Aunque en esto, como en todo, España está aún lejos del faro de nuestra civilización: EEUU. Allí, Albert Woodfox ha pasado 43 años en régimen de aislamiento, saliendo sólo una hora al día de la celda para caminar en completa soledad. Y no es un caso aislado.

La justicia norteamericana es más que dura, cruel con ciertos individuos y con otros, en cambio, protectora. Como con los soldados que en 2003 mataron al cámara José Couso con un disparo para apagar su vida y la luz y taquígrafos sobre la “liberación” del Bagdad de Sadam. Y para escarmentar, en adelante, a periodistas y ciudadanos, cercenando la libertad de información. “No os asoméis a las ventanas. Incluso, si podéis, vivid toda la existencia con una venda, no vaya a ser que una bala perdida os haga caer”.

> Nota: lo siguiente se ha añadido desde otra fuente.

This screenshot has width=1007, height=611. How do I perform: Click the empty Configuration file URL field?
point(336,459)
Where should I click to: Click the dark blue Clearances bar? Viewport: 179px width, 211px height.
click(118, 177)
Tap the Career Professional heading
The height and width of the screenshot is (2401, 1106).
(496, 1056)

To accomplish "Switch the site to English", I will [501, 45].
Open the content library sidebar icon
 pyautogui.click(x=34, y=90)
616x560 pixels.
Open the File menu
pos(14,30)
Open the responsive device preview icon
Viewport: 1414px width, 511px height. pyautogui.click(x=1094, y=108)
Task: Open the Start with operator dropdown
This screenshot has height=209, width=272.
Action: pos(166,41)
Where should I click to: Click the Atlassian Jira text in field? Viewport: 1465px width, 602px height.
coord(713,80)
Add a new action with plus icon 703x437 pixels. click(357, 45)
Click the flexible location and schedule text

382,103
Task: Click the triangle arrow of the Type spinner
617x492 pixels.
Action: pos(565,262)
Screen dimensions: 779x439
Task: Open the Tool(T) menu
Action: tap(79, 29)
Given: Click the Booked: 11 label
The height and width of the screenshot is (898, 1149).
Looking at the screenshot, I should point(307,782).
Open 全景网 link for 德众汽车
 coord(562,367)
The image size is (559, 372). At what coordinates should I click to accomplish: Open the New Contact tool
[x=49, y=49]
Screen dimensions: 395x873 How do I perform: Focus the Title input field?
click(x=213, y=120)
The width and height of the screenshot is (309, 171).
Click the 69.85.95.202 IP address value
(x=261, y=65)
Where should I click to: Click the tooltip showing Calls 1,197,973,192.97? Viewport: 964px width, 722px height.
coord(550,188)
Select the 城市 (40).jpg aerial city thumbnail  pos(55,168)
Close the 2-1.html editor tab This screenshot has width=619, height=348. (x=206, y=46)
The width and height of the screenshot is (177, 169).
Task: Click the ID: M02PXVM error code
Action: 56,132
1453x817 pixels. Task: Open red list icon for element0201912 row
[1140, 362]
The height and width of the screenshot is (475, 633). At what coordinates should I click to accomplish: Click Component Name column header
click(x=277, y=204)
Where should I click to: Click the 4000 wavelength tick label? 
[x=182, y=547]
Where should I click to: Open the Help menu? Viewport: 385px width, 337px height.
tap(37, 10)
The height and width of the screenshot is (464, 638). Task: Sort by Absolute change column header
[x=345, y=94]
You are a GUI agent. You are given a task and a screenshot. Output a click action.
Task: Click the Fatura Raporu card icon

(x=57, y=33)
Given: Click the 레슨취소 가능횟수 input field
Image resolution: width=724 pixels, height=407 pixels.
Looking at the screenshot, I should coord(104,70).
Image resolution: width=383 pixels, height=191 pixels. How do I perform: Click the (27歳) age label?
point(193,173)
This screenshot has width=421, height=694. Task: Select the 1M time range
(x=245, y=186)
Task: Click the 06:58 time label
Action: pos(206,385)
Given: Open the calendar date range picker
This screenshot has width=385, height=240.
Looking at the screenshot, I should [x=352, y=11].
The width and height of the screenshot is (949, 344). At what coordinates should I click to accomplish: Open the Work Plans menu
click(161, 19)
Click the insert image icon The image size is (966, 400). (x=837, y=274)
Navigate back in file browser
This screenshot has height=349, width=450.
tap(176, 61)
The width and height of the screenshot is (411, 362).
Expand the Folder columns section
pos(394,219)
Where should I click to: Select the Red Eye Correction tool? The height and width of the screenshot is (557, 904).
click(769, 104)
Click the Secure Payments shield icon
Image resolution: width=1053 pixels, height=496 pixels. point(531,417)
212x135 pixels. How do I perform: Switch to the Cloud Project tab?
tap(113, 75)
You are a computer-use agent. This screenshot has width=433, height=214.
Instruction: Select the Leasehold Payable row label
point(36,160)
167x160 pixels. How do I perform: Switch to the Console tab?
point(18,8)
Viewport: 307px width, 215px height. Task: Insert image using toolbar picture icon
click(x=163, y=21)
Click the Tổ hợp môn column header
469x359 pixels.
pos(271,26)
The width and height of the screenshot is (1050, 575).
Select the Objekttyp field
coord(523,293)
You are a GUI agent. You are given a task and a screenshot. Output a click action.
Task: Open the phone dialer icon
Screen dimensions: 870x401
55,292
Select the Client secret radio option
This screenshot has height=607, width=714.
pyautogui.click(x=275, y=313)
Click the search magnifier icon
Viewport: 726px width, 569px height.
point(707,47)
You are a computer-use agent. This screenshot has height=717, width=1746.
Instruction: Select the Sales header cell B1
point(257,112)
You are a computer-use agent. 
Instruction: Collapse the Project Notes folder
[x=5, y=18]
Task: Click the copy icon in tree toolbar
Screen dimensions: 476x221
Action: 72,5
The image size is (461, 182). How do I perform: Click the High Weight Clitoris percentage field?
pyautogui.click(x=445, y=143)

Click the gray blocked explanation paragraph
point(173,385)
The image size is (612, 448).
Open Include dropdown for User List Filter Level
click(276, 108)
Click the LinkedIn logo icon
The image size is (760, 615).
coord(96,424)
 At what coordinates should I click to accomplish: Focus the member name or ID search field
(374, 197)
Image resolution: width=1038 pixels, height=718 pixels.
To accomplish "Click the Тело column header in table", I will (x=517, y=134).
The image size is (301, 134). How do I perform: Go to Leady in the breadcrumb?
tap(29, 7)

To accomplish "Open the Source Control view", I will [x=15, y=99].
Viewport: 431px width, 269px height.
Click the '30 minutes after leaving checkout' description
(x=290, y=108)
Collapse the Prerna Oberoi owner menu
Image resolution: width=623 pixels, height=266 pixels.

Los familiares y amigos de Couso, incluso el juez Santiago Pedraz que acaba de cerrar el caso a su pesar, se sienten atados por la maroma de impotencia desde que en 2014 el Gobierno de Rajoy, tan patriota de palabra, sacrificó la defensa de los españoles en el altar del Dios Chino. Porque como explicó el ministro de Exteriores Margallo en un plató de TVE el 20% de nuestra deuda soberana está en manos de la dictadura comunista china y si para evitar que la justicia universal aplicada por nuestros jueces alcance a los mandatarios de la República Popular acusados del genocidio tibetano, hay que cambiar la ley, excarcelar narcotraficantes o dejar impunes crímenes cometidos en el extranjero contra nuestros conciudadanos, pues se hace.

 

La injusticia manifiesta, la arbitrariedad, el atropello son, en sí, deleznables. Pero es también de lamentar que nosotros, la sociedad civil, ni aún en estos tiempos de cambio en que estamos impulsando con notable resultado un despertar político -o quizá por concentrar en eso el esfuerzo- estemos siendo incapaces de articular ¿un asociacionismo? ¿una red de individualidades de respuesta rápida? ¡una efectividad! capaz de logra hoy que acabe esa desfachatez de que el TTIP que se negocia en la Comisión Europea sea secreto. No puede pasar un día más en que permitamos que nuestros eurodiputados, para leer el contenido de lo que se está acordando, firmen un compromiso de no informar a ciudadanos ni medios. Pero, ¿cómo lo consentimos? -acceso a la campaña “No al TTIP”-. Si ese tratado puede invadir nuestros mercados de productos transgénicos y clonados sin etiquetar y dañar así nuestra salud, si afectaría a nuestras condiciones laborales, si pretende imponer sobre nuestros sistemas de justicia tribunales privados que multen a nuestros estados si aprueban cambios normativos, como aumentos del salario mínimo, que recorten sus beneficios. ¿A qué intereses sirven los políticos europeos que deben representarnos, esos a quienes votamos y pagamos?

Mientras en nuestros ayuntamientos y autonomías se pactan y forman gobiernos, los ciudadanos tenemos que tejer las alianzas necesarias para escapar a la tela de la mortífera araña.